The painting that Paul Badde discovered a few years ago in Rome is called “Advocata,” or “Advocata Nostra,” and it is kept in Santa Madonna del Rosario, a Dominican monastery where the sisters preserve and venerate this icon, along with some major relics of great Dominican saints, including relics of St. Dominic himself, St. Catherine of Siena, and St. Thomas Aquinas. Over the altar of the church is a painting of Our Lady handing St. Dominic the rosary. Could one imagine St. Dominic seeing Our Lady in a vision, that same face that is on this icon?

The painting of the “Advocata” is stunning. Our Lady is beautiful, and to look at her touches the heart. Our Lady serenely looks out of the picture and into the eyes of the onlooker. She is a mature woman who has seen suffering. But she is serene and pure. And she does not hold a baby in her arm, which makes sense if one were to consider that St. Luke would have painted her after the Passion, Crucifixion, and Resurrection of her Son. Instead, her hands are lifted upward, in parallel fashion, as if she were holding something. Badde is able to show that there exist many copies of that depiction of Our Lady with the same gesture and appearance in different places in Italy and elsewhere (such as, for example, in Freising, Germany), not at least in the grottos under St. Peter’s. That Advocata painting must have been considered to be special to be copied so many times – another hint it is truly the “original icon.”

▶ WHAT IS ASKED: Please continue the passage about the "Advocata" icon in Rome, picking up right after its final sentence.

▶ GIVEN ENTRIES:

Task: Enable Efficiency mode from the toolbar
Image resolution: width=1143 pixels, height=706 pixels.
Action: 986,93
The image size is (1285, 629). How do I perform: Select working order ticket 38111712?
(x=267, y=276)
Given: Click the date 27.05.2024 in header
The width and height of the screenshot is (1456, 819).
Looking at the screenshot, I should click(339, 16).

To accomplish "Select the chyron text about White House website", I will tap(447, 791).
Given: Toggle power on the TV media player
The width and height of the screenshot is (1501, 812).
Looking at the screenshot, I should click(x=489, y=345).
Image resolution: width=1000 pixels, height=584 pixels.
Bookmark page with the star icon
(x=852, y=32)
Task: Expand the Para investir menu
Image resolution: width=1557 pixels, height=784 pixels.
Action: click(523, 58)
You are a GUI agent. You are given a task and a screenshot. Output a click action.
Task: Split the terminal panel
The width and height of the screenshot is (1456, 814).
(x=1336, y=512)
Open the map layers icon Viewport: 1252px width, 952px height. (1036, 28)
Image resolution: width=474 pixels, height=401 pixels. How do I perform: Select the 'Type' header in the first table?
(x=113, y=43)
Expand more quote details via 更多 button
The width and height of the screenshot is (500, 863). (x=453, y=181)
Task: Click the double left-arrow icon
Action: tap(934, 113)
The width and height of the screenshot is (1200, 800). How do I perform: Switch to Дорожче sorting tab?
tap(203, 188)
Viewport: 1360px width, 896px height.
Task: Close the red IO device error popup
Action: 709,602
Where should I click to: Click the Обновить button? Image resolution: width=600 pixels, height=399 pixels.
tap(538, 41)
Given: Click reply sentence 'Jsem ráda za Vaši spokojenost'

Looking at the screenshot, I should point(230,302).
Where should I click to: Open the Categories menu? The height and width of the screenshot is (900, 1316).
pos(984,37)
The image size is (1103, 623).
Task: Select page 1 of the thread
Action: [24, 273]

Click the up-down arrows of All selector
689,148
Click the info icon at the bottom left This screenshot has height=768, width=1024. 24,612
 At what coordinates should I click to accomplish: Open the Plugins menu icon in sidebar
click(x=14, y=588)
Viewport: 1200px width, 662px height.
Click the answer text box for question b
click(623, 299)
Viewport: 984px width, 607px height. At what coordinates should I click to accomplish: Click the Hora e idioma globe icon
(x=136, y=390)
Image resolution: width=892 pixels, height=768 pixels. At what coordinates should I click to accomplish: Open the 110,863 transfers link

▶ RESPONSE:
Moreover, since the Advocata icon must have traveled, most probably together with the Shroud of Turin and the Holy Veil of Manoppello, to Constantinople, there are numerous icons in the East that very closely resemble that of the Advocata. A further sign of the importance of this icon. Given the widespread nature of the image, it follows that people must have known that it was one of the key icons of early Christianity. Here is an example of a newly discovered Fresco from before the 8th century from the Greek isle of Naxos, that has a stunning resemblance to the Advocata. Another copy of the Advocata can be discovered in the 11th century painting by a Byzantine painter, here. Looking at these images, one could easily posit that much of the iconography of Our Lady in the East has been influenced by this original icon of St. Luke.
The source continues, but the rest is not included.